READING TEXT:
• • • • •

Figure 18. Heatmaps illustrating expression levels for genes specific for cluster #13.
(A) Heatmap illustrating the level of expression in each cluster and in each sample for genes highly expressed in cluster #13. Each column is an individual cell. (B) Heatmap of AUCs for the top marker genes in cluster #13 in comparison to all the other clusters.
# heatmap of the AUCs selecting cluster 13 as reference
markers.sce_VNCs.wmw <- findMarkers(sce_VNCs, sce_VNCs$ident,
assay.type="logcounts", test="wilcox", pval.type="all", direction="up")
names(markers.sce_VNCs.wmw)
interesting.sce_VNCs.wmw <- markers.sce_VNCs.wmw[[14]]
interesting.sce_VNCs.wmw[1:10,0:20]
markers.up2 <- findMarkers(sce_VNCs, sce_VNCs$ident, assay.type="logcounts",
test="wilcox", direction="up")
interesting.up2 <- markers.up2[[14]]
best.set <- interesting.sce_VNCs.wmw[interesting.up2$Top <= 10,]
AUCs <- getMarkerEffects(best.set, prefix="AUC")
library(pheatmap)
pheatmap(AUCs, breaks=seq(0, 1, length.out=21), color
=colorRampPalette(c("blue", "white", "red"))(20))

• • • • •

ACTIONS TO TAKE:
A) In the heatmap excerpt, what does each column represent in heatmap (A)?
B) Echo the heatmap excerpt word for word: begin at the words "interesting.up2 <- markers.up2[[14]]" and stop after "library(pheatmap)".
C) For each statement, state whether it agrees with the heatmap excerpt, answering yes or no and quoting the deciding words: (i) The findMarkers calls use a Wilcoxon test. (ii) The heatmap color palette runs from green through white to red. (iii) Heatmap (B) compares cluster #13 with all the other clusters.
The items are not needed to complete this work.

• • • • •

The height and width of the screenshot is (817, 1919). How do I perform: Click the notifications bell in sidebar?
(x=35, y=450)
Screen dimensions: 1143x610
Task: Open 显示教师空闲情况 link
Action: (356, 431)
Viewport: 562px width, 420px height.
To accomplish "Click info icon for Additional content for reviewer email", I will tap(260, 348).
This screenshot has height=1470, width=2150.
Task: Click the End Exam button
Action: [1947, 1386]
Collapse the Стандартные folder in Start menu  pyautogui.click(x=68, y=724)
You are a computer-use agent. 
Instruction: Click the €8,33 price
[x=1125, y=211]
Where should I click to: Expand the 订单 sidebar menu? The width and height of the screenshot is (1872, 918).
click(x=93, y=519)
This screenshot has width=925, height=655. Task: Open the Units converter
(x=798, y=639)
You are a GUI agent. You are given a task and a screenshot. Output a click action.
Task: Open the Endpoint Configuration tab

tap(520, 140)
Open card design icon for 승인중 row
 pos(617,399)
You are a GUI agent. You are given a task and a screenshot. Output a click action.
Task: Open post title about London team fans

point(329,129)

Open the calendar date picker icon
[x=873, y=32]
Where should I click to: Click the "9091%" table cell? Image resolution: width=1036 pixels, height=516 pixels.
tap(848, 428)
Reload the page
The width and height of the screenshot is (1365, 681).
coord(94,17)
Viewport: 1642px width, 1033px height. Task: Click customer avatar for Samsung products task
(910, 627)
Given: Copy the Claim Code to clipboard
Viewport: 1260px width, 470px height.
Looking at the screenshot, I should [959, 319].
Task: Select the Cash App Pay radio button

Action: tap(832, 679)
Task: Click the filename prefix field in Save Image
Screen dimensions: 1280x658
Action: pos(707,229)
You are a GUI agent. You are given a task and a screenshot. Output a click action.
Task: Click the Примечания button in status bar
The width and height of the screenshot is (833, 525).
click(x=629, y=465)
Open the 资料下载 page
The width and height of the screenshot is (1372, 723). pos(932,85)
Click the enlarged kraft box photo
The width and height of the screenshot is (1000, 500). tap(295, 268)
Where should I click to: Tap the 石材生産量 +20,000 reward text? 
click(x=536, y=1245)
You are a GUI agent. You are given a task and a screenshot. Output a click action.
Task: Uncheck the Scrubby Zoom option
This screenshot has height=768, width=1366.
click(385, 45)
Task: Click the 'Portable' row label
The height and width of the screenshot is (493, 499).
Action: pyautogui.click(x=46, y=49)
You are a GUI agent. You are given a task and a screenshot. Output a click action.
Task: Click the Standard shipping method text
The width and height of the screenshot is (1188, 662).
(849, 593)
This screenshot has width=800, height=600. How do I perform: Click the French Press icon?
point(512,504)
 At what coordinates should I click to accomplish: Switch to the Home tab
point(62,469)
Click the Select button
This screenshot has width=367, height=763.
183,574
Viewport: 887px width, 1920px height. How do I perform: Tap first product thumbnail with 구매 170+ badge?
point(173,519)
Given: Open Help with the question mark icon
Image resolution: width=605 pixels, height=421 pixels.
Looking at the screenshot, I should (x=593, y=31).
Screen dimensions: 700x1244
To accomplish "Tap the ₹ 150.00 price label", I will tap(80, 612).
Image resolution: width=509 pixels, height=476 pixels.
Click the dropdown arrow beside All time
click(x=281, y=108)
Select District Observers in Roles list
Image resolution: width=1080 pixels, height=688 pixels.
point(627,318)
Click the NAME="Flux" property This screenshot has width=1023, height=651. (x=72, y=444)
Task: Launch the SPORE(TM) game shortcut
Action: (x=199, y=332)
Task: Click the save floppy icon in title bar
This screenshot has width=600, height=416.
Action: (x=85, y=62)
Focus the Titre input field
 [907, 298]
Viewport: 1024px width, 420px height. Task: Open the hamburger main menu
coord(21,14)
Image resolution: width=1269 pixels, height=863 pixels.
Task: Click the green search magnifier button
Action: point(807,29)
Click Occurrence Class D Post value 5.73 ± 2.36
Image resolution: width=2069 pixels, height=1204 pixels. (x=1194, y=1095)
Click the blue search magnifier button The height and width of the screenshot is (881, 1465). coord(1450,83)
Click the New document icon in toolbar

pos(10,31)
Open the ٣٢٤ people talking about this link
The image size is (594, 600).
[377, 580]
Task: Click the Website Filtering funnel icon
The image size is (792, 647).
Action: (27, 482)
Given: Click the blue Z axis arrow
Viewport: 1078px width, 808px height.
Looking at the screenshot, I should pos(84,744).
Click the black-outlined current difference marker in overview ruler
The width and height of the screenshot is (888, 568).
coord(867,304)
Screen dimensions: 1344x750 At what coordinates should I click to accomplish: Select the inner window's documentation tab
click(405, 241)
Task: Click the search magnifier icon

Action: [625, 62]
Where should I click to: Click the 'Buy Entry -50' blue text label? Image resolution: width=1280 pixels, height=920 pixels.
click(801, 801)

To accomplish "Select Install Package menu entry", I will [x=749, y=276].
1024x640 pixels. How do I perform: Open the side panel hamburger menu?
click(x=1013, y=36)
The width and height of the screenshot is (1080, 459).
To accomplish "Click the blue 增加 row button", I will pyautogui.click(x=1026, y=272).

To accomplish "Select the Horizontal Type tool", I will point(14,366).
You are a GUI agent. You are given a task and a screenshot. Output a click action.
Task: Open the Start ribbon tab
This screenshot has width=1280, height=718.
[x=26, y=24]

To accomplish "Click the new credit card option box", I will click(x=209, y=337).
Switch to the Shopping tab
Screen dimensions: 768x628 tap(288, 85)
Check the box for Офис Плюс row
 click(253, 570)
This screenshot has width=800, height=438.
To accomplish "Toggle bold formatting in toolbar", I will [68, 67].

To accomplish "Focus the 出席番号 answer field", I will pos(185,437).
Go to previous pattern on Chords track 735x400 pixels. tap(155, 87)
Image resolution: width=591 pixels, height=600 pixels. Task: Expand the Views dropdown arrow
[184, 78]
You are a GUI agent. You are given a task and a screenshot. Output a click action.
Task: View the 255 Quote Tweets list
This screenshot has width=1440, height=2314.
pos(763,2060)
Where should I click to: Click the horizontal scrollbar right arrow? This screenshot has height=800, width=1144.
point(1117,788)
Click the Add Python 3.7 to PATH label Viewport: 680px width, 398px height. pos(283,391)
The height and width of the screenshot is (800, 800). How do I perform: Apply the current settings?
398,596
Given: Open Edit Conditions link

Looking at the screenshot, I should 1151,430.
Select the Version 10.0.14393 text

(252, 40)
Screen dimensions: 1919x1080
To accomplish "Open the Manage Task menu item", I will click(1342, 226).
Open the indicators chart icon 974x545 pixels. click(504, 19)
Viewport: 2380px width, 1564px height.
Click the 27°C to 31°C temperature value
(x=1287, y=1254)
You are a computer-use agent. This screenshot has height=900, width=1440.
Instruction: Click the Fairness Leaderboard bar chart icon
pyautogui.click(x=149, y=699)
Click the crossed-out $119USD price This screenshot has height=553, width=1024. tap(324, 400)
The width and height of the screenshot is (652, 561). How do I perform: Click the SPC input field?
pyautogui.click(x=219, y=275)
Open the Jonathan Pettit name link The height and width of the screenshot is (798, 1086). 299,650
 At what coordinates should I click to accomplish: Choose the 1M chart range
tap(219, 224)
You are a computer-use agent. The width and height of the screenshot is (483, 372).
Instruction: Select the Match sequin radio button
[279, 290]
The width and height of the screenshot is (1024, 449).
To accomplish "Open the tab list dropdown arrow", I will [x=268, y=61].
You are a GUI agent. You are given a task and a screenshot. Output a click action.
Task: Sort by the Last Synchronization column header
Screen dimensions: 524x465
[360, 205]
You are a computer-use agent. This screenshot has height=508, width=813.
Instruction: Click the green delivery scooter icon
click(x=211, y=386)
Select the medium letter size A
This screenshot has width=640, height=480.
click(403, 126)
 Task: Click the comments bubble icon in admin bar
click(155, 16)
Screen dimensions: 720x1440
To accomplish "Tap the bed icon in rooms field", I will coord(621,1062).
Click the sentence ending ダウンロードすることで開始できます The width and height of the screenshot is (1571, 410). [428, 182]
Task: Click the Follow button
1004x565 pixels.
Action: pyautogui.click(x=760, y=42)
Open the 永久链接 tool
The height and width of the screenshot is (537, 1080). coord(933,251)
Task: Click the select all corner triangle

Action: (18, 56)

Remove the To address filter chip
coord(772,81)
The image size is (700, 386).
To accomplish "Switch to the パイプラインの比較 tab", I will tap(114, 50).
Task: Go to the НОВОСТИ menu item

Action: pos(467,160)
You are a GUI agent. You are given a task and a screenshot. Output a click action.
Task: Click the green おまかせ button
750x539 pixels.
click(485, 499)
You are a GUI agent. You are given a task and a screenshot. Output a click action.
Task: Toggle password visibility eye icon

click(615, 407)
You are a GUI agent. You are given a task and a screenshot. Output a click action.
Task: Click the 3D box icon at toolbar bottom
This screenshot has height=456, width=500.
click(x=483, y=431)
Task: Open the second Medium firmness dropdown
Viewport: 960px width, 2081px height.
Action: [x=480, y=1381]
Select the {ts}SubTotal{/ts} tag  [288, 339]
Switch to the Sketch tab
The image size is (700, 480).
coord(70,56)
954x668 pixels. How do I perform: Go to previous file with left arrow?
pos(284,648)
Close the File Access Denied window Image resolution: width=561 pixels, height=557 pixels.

• • • • •

ANSWERS BY TASK:
A) Each column is an individual cell.

B)
interesting.up2 <- markers.up2[[14]]
best.set <- interesting.sce_VNCs.wmw[interesting.up2$Top <= 10,]
AUCs <- getMarkerEffects(best.set, prefix="AUC")
library(pheatmap)

C)
(i) Yes: "test="wilcox""
(ii) No: "colorRampPalette(c("blue", "white", "red"))"
(iii) Yes: "in comparison to all the other clusters"